Strong management the key to curbing bribes and corruption

Dec 06 2006 by Nic Paton Print This Article

Leadership and strong management are the keys to cracking down on corruption in corporate life, especially the increasingly pervasive temptation to "grease palms" when operating in emerging economies such as China, Brazil, Mexico and India, new U.S research has argued.

A study by The Conference Board has emphasised how the commitment of senior corporate management leadership, alongside personal convictions, can act as a real catalyst in strengthening anti-corruption programmes.

Its study of 165 multinational companies, conducted by The Conference Board and The Ethics and Compliance Officer Association, found that most firms did not cite a specific business case for cracking down on corruption.

"Instead, they believe that it is part of a larger effort to build a culture of compliance within the company one that is rooted as much in the company's system of values and beliefs as in the need to respond to the developing global legal and regulatory regime that is transferring much of the anti-corruption prevention, detection, and enforcement burden to the companies," said principal researcher Ronald E Berenbeim.

A third said senior management leadership and conviction were the single most important factors in their company's decision to develop an anti-corruption programme.

Companies now, as in a similar 2000 survey, most commonly cited legal or ethical considerations as justifications for investing in anti-corruption initiatives.

"Company anti-corruption practices and procedures have become significantly more widespread, detailed and sophisticated since the 2000 report," said Berenbeim.

"In some companies, reported incidents of corrupt activity have actually increased, but this is attributed to better reporting systems rather than an increase in corruption.
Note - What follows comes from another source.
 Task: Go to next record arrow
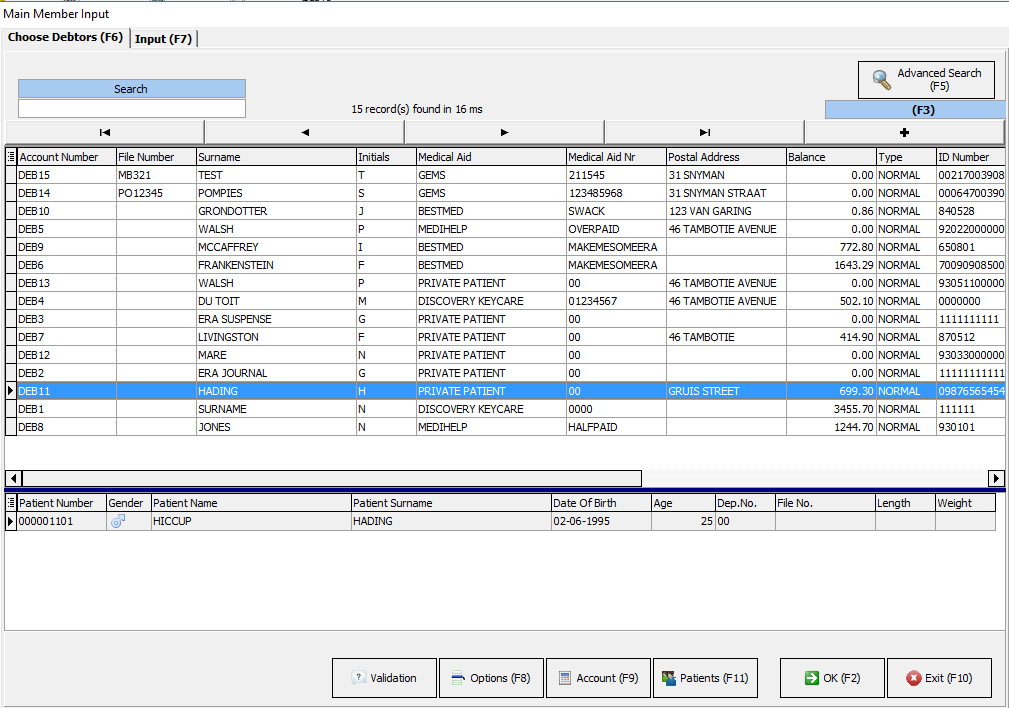point(504,132)
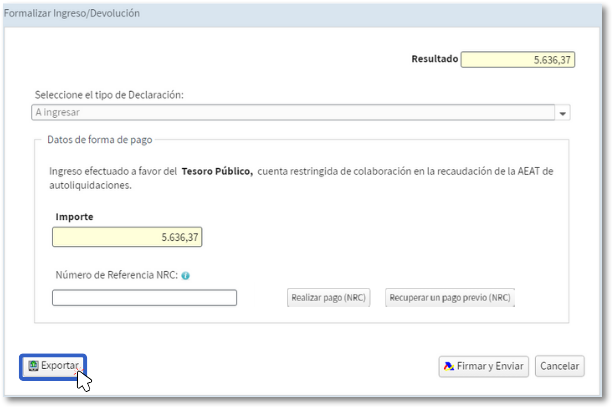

"And there is a growing recognition among U.S. companies of the need to adopt an ethics-based approach that emphasises adherence to broad principles rather than narrow compliance to specific rules," he added.

More firms (two-thirds) said their company now had a formal anti-corruption programme than in the 2000 survey (half).

Company anti-corruption statements were also more detailed and precise than they had been in the past, it found.

Such programmes were also more subject to high levels of review. More than three-quarters of firms polled reported or in some cases had dual reporting relationships to a board member or board committee.

Chief legal officers were much more likely to be involved in all phases of the programme development, implementation and monitoring than they were in the past.

In addition, companies were now more likely to seek outside assistance in some aspect of their anti-corruption programme, found the survey.

More than four out of 10 now said they did business in China, Brazil, Mexico, and India, countries that were at high risk for corrupt practices in business.

More than a third of those active in China said the country posed "the greatest overall challenge to the company's operations because of the level of corruption".

And "facilitation payments", better known perhaps as bribes or "grease money", were one of the biggest headaches when it came to tackling corruption.

Often used to accelerate the performance of a contract or smooth the path through state or other bureaucracy, such payments were a complex corruption problem for which policy solutions were difficult to formulate, implement, and monitor.

By definition, any company, whether or not it had a formal anti-corruption program, had to have a facilitation payment policy.

In recent years, the trend had been for companies to become more restrictive in the policies that allowed employees to make these payments, the survey found.

More companies were also finding hotlines or helplines to be effective (40 per cent against 18 per cent in 2000).

Yet 11 of the companies polled also felt whistleblowing was an ineffective anti-corruption measure.